In the case of medicines containing sodium valproate, pharmacists will have to supply the whole pack in the original packaging, to ensure that the patient has access to safety information and is informed about the risks of taking the drug.

The Department of Health and Social Care (DHSC) and the Medicines and Healthcare products Regulatory Agency (MHRA) said that they would not ask prescribers to prescribe consistent quantities, such as in units of 28 days, as this would reduce clinical freedom and add an extra burden on GPs.
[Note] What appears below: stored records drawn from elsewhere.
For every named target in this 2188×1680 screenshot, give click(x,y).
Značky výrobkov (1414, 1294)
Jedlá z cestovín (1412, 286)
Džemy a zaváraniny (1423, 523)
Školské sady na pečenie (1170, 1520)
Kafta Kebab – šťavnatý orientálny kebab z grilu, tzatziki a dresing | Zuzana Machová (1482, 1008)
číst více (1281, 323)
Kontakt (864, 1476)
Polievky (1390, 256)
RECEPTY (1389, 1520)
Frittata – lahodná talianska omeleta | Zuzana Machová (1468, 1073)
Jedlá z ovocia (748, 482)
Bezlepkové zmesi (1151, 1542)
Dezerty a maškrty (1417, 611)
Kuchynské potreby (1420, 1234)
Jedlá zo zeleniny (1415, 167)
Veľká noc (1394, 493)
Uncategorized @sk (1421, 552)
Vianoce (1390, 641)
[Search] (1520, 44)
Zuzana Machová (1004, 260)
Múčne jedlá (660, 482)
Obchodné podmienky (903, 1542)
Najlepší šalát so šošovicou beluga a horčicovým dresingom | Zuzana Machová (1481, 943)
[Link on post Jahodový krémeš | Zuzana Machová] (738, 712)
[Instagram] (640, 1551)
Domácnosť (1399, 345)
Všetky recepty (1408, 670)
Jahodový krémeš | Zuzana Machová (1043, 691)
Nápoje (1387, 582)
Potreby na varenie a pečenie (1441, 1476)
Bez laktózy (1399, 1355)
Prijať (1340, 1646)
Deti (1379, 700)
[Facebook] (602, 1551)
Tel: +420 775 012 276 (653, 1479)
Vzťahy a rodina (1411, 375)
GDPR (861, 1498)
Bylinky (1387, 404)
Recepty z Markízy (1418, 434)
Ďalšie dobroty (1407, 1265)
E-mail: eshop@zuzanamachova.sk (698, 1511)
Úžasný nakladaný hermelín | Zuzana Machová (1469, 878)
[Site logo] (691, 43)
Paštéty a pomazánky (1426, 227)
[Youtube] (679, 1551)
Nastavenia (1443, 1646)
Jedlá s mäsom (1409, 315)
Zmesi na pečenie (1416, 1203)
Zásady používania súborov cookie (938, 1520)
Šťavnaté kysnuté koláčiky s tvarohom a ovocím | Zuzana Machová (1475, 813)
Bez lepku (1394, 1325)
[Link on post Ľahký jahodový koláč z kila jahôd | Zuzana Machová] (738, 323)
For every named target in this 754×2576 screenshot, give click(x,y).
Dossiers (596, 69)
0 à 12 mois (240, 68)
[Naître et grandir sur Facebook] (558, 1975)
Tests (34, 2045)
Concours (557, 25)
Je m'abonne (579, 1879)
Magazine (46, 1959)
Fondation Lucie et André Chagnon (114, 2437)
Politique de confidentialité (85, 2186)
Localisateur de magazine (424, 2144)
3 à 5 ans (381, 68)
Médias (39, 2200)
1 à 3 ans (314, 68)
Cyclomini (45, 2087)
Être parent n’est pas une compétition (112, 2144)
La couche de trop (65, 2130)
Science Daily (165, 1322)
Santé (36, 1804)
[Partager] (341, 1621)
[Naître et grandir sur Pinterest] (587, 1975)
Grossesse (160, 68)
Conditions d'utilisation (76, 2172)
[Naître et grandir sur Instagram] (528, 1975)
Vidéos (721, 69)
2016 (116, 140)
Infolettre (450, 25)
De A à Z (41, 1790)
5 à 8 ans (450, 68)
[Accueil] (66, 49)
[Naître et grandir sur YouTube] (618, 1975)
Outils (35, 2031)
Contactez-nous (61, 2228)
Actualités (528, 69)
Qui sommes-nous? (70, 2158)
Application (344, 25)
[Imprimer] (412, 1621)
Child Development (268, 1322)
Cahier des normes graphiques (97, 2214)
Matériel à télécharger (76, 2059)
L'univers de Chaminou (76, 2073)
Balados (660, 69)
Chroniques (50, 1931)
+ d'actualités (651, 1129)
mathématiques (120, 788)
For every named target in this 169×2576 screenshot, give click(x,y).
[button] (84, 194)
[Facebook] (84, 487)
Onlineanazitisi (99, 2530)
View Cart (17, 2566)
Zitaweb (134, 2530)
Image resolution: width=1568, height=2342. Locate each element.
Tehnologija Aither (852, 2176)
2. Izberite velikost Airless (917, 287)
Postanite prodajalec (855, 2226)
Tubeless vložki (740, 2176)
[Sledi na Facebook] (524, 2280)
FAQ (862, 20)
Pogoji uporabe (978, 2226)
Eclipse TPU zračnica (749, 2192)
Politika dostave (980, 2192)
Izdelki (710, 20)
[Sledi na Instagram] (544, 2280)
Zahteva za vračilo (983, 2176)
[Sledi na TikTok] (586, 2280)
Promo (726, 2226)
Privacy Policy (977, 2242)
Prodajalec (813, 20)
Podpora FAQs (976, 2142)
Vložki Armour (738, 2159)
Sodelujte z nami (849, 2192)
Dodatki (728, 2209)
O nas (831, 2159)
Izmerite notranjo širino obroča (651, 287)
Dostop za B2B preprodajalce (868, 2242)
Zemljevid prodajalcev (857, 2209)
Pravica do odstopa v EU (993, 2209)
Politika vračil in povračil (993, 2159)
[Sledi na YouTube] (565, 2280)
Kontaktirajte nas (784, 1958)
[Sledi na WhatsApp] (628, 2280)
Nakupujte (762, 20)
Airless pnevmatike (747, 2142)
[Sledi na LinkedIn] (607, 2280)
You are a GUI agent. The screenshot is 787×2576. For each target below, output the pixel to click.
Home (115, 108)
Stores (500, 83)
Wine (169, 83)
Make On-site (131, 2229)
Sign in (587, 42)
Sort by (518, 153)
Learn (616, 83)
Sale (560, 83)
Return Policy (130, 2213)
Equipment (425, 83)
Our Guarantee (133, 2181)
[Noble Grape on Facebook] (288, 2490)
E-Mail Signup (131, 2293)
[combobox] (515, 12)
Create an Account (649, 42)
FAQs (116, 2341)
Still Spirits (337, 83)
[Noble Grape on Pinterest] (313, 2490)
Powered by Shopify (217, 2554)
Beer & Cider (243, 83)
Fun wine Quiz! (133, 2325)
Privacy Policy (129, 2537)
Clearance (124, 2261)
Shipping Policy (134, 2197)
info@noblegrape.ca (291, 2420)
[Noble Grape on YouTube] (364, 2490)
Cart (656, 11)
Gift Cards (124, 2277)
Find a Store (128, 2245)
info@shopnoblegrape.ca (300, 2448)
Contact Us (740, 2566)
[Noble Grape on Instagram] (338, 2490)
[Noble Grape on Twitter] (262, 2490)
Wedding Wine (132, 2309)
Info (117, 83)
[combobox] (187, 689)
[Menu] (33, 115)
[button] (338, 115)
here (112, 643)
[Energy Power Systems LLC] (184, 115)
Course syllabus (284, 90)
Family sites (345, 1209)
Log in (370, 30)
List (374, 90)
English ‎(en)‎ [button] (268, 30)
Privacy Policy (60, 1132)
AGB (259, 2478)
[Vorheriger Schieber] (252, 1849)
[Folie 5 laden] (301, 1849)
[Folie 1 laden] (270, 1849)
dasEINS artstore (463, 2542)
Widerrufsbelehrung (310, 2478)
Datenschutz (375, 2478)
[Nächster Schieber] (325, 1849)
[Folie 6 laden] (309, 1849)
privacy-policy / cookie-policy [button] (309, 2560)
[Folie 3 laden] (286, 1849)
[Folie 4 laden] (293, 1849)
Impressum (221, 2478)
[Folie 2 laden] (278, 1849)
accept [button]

Instead, pharmacists will have the flexibility to supply the nearest quantity of medicines (up or down) that can be made up of complete packs.

There will be an exception to the sodium valproate amendment on an individual patient basis, where there is a risk assessment in place that refers to the need for different packaging such as a monitored dosage system. If this happens, processes must be in place to ensure that the patient still has access to the patient information leaflet (PIL).

The changes to OPD will apply immediately in Scotland, but there will be a transitional period in England, Northern Ireland and Wales, to enable each administration to decide how it wants these changes to apply to the NHS in each nation, including how pharmacists will be reimbursed.

The amendments to sodium valproate dispensing will apply across the whole of the UK as soon as they are made.